Rivers State after pumping at least N100 billion in the past five years in educational infrastructure is now set to unveil a 50-year plan to take education to world-class level.
The plan to unveil the roadmap slipped through the governor, Chibuike Rotimi Amaechi, at the second day of the state’s two-day education summit in Government House, Tuesday, when the governor responded to appeals for a 10-year plan to consolidate the gains so far achieved in education sector.
Rivers State is building 750 primary schools with world-class standards at N115 million each, building 24 international standards secondary schools that are being run by expatriates at N4.5 billion each, equipping the schools, employing 13,000
fresh teachers, has established a University of Education to groom top teachers, is relocating the state’s University of Science and Technology (UST) to a new location with N150 billion to make way for the UST to take off properly and create space for a college of education for the return of grade two teachers, and to use information and computer technology (ICT) to drive the new education curriculum in the state.

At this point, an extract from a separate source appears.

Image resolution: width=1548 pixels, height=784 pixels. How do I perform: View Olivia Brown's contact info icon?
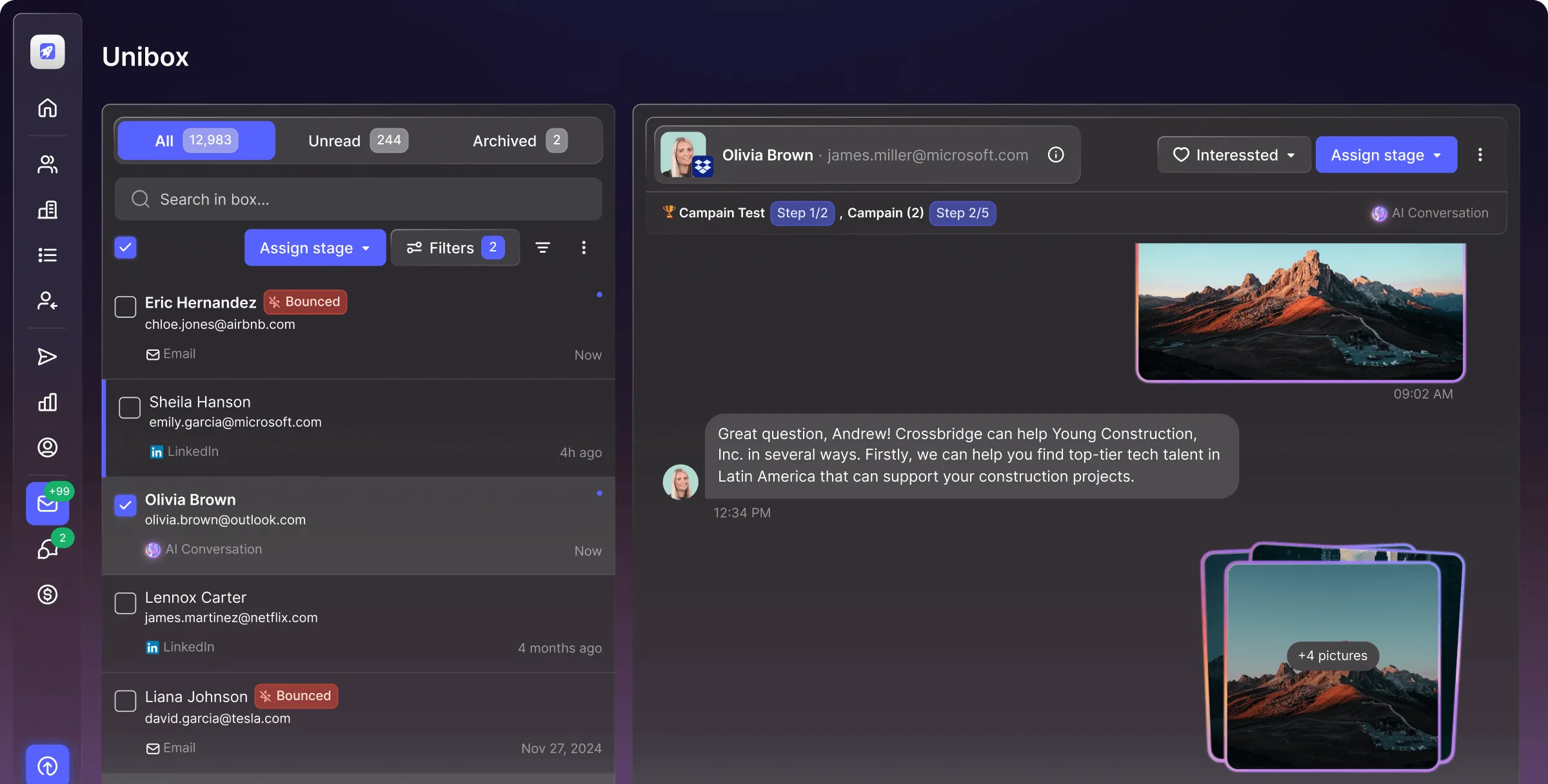tap(1056, 155)
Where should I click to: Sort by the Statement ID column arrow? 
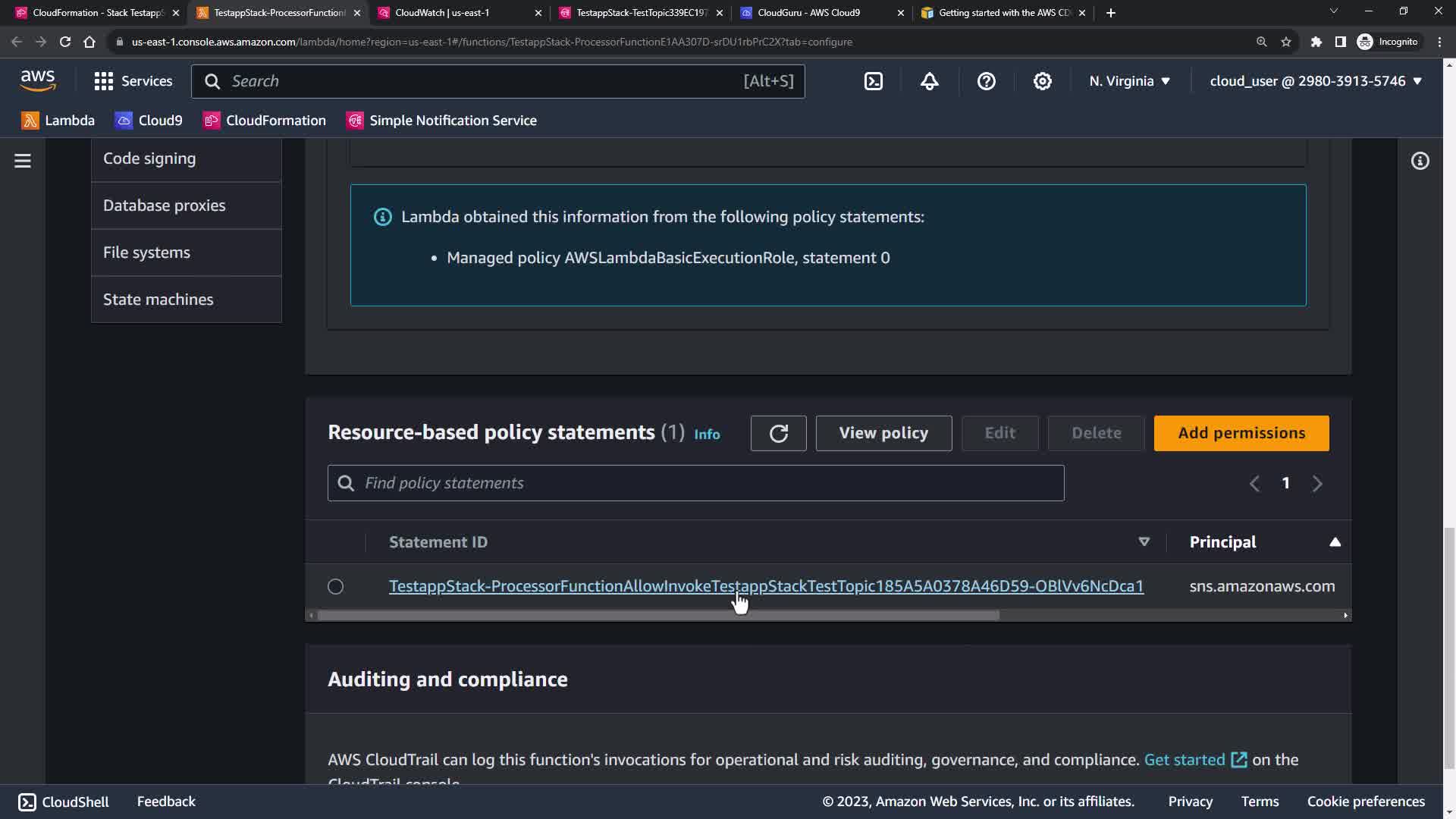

Rivers State has also set up a quality assurance agency to make inspection a serious matter while also setting up school-based management committees to put every school under steady and close watch.
These have, however, raised fears by stakeholders about what would happen when the man with the passion, Amaechi and the driver of the passion, Alice Nemi-Lawrence (education boss) leave office in 2015.
To consolidate the system and to take the education dream to full maturity, being to enthrone an educational system that gives all children equal chance for world-class knowledge and turn the knowledge to entrepreneurship, the state government resolved to develop a 50-year roadmap that must be backed by law.
The commissioner for education had explained that several education summits have been lined up and several experts lined up to work on every aspect of education management so that by 2015, there would be a complete and comprehensive policy document that would deal with the policy and action plan for every aspect with a law to back it up. The agencies and school based management committees would complement the work of the ministry and make education for all a responsibility for all.
All these are coming at a time experts led by Gori Olushina-Daniel of Adams & Moore (UK) said there is no free education anywhere in the world, cautioning state governments to know that someone must pay for it. He said the state must identify those who benefit from education and make them pay for it: government, companies, parents, and ex-students.
Helen Fadipe, a management expert investigating impact of investments in education and health sectors, shocked the audience when she revealed threats to the sterling infrastructure so far put in place and indolent actions on the part of teachers.
She joined in asking for a review of the free uniform policy of the administration to boost free books in the face of free education, free bags, free sandals, etc. She said late issuance of the uniforms was making a mess of the policy.